### Task goal
State how many lines of the material below contain the word "Save". Add nothing else.

### Data provided
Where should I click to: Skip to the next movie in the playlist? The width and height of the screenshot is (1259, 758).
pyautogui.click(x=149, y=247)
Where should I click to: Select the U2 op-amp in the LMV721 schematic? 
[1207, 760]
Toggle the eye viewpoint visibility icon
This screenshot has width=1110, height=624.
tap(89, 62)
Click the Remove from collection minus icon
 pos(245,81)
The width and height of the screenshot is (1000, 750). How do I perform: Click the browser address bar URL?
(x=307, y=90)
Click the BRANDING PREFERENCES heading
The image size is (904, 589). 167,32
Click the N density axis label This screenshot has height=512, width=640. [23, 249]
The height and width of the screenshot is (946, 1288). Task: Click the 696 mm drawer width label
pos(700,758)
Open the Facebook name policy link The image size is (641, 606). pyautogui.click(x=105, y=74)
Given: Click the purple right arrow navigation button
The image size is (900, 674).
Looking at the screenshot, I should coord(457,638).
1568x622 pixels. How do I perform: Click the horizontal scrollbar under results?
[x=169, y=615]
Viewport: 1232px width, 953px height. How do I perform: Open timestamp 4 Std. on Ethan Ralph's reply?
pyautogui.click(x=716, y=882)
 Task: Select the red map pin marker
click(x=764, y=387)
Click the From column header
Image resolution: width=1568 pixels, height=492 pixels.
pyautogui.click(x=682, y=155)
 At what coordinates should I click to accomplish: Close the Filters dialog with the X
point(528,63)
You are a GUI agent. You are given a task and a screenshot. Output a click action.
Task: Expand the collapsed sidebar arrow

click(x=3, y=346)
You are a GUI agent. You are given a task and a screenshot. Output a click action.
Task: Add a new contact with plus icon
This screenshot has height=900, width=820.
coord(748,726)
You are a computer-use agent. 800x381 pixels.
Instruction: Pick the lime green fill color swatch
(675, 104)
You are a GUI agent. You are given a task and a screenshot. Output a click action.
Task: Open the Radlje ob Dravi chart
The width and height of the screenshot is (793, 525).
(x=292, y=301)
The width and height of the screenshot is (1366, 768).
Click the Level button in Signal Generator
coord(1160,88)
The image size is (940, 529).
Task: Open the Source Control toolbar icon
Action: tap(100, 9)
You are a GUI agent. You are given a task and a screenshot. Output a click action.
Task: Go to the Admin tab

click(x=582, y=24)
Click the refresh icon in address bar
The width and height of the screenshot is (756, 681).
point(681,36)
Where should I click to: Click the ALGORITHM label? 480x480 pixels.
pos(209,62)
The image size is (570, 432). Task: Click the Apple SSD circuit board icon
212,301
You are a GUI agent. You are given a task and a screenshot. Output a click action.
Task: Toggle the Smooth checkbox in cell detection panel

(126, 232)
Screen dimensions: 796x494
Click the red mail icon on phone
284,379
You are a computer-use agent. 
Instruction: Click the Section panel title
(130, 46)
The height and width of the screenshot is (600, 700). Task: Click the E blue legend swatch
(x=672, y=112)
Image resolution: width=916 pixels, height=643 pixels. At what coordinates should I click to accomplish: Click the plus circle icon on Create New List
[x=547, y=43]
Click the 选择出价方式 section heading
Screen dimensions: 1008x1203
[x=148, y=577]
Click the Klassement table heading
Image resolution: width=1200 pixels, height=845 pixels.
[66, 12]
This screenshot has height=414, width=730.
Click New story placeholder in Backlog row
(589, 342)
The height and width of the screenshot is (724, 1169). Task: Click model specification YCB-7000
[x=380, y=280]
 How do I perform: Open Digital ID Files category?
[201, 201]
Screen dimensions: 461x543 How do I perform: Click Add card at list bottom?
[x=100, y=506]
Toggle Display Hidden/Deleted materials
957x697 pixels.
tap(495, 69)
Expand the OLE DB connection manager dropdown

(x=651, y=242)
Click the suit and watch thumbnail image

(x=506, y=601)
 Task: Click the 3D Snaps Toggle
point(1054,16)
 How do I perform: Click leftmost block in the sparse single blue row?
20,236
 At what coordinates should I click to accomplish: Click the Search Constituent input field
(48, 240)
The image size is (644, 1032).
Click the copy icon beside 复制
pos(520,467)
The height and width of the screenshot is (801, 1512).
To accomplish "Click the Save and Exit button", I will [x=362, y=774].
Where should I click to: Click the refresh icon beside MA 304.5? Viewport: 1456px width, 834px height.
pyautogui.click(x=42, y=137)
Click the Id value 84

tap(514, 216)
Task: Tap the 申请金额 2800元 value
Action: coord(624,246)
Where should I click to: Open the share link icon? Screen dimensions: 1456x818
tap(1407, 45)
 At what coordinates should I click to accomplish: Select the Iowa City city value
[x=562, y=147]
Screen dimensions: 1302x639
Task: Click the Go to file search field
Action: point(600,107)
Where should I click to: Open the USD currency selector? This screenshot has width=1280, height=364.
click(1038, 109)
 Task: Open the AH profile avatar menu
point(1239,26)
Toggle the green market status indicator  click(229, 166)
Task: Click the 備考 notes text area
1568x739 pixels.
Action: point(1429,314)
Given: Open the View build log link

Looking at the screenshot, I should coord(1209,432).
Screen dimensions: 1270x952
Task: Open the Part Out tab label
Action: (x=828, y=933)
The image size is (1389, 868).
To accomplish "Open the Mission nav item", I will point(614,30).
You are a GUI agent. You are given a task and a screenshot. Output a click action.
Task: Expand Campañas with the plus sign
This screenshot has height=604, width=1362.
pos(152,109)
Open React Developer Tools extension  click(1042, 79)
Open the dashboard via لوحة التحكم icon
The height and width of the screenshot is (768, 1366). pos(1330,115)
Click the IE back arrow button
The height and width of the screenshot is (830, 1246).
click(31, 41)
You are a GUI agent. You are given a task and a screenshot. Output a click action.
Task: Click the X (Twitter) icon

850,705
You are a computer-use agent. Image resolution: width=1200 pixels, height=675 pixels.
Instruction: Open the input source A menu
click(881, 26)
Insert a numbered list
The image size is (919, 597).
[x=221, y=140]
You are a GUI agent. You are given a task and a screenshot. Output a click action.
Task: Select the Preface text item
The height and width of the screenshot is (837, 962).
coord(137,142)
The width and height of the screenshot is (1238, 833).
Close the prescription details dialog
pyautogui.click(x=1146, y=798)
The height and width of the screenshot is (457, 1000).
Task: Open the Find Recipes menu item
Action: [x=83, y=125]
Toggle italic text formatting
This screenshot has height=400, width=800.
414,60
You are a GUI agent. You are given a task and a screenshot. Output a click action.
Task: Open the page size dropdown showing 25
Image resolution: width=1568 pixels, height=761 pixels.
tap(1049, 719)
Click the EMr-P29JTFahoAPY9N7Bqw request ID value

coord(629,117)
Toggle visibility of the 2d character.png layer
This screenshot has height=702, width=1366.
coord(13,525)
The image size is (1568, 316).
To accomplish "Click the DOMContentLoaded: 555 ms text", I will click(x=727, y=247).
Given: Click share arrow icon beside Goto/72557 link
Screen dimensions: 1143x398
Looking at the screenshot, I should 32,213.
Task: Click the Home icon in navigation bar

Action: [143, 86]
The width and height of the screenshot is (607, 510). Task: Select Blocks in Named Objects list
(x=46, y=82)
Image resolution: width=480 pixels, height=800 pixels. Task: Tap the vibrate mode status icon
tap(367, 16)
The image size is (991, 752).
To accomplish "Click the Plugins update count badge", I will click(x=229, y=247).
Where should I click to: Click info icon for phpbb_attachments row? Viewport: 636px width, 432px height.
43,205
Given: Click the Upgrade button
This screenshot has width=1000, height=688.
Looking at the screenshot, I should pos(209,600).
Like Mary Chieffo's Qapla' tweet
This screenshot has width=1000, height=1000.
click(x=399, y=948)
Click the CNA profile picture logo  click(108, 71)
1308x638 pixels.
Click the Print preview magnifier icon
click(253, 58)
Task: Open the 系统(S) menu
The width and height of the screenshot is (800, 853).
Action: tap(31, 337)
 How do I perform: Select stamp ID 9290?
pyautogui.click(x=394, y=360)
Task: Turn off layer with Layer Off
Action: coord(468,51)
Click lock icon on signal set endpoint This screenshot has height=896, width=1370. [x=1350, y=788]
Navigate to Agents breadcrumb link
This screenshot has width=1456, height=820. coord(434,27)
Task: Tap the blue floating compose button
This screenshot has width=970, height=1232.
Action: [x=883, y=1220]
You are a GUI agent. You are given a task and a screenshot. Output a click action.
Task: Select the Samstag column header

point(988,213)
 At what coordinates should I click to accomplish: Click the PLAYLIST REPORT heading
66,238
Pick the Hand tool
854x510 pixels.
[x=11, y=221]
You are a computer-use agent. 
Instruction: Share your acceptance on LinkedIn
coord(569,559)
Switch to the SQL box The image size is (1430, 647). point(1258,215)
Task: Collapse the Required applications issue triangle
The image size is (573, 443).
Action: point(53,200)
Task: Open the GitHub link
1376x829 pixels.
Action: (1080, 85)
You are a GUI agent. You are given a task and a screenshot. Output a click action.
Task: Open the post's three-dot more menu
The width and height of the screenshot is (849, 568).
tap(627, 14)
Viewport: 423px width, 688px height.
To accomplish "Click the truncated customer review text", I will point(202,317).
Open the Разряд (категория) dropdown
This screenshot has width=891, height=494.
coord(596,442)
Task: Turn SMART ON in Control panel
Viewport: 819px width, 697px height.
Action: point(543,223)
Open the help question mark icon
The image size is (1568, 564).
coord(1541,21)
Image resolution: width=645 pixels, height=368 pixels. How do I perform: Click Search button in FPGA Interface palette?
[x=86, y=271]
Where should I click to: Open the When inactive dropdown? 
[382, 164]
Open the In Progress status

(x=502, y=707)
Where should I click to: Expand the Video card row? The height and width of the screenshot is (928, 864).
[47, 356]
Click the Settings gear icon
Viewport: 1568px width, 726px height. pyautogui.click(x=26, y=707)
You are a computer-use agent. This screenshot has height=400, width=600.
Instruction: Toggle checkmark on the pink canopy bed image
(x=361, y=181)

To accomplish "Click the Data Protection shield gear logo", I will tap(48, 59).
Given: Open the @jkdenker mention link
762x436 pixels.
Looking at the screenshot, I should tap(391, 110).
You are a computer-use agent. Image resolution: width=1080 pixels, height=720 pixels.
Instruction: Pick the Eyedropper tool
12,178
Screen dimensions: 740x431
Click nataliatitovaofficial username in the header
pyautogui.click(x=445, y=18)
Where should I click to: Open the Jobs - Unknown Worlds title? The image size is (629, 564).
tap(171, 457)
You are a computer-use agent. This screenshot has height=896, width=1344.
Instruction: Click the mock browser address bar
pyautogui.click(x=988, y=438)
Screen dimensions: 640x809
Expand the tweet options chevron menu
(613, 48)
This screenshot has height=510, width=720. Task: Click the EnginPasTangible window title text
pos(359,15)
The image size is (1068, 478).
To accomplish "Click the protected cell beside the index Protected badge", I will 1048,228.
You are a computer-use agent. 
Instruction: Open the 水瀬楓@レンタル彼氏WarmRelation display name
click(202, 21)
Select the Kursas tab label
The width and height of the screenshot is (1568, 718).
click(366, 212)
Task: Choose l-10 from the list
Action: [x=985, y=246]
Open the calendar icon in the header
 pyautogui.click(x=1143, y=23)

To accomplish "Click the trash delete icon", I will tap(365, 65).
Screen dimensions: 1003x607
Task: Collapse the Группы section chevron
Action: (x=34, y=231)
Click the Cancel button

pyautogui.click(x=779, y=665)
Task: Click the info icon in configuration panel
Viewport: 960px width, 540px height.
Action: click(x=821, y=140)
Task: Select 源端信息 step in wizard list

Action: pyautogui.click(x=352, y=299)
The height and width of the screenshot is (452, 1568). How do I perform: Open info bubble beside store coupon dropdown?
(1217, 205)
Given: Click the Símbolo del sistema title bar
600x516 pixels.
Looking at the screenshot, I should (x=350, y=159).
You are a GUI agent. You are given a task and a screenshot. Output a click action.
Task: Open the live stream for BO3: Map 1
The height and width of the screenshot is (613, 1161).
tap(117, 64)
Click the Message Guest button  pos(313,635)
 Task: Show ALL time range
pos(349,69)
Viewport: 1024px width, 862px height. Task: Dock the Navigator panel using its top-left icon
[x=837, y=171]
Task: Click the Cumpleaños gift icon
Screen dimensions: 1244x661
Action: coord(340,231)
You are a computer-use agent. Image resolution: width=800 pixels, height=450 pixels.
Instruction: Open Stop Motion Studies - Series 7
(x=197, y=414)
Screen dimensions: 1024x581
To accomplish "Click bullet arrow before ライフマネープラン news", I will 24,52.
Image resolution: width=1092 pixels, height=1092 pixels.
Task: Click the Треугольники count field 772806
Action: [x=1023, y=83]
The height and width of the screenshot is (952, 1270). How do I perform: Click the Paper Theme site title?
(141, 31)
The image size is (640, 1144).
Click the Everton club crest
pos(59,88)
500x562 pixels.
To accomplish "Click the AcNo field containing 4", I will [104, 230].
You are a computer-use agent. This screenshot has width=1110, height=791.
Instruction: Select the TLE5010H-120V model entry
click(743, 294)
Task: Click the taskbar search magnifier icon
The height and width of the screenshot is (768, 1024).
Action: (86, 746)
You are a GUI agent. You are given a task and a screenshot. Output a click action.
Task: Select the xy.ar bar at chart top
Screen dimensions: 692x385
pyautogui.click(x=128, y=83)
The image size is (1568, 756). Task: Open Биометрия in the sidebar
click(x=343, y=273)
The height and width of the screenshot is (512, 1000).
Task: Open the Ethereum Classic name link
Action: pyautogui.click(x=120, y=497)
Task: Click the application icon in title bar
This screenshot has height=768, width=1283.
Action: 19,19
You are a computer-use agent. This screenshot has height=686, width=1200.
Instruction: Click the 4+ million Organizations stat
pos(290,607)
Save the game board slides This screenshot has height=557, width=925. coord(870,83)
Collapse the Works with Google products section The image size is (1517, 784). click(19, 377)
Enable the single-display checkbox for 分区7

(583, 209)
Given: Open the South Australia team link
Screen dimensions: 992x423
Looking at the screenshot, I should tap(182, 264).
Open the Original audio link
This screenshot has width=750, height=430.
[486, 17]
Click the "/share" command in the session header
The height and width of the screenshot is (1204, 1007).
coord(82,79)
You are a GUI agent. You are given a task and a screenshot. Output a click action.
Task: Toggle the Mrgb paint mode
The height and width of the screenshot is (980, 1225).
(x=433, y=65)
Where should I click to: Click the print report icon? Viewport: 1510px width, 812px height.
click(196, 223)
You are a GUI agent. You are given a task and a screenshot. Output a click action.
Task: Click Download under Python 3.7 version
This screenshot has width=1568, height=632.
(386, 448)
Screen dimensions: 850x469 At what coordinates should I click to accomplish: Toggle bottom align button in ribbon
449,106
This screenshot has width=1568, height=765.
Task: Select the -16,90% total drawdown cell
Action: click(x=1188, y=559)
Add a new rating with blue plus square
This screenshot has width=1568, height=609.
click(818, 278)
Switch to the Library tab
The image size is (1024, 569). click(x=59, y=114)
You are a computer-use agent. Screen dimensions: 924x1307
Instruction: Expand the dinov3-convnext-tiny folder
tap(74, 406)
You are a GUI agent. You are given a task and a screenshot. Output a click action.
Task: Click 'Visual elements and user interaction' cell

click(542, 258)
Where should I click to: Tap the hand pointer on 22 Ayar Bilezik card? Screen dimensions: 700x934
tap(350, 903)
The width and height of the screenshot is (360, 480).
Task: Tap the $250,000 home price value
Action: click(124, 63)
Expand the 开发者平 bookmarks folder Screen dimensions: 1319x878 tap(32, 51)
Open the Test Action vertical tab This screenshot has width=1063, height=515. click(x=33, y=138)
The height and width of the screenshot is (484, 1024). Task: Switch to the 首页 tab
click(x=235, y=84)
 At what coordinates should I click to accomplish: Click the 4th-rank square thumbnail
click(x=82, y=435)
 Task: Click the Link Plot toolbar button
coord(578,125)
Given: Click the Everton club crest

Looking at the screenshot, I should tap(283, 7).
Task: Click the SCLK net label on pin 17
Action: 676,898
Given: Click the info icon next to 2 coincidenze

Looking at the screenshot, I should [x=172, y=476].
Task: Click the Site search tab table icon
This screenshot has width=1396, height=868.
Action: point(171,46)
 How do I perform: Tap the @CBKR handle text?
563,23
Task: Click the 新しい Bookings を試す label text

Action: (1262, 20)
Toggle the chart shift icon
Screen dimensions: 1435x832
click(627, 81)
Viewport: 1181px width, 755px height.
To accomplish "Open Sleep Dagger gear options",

### Result of this exercise
2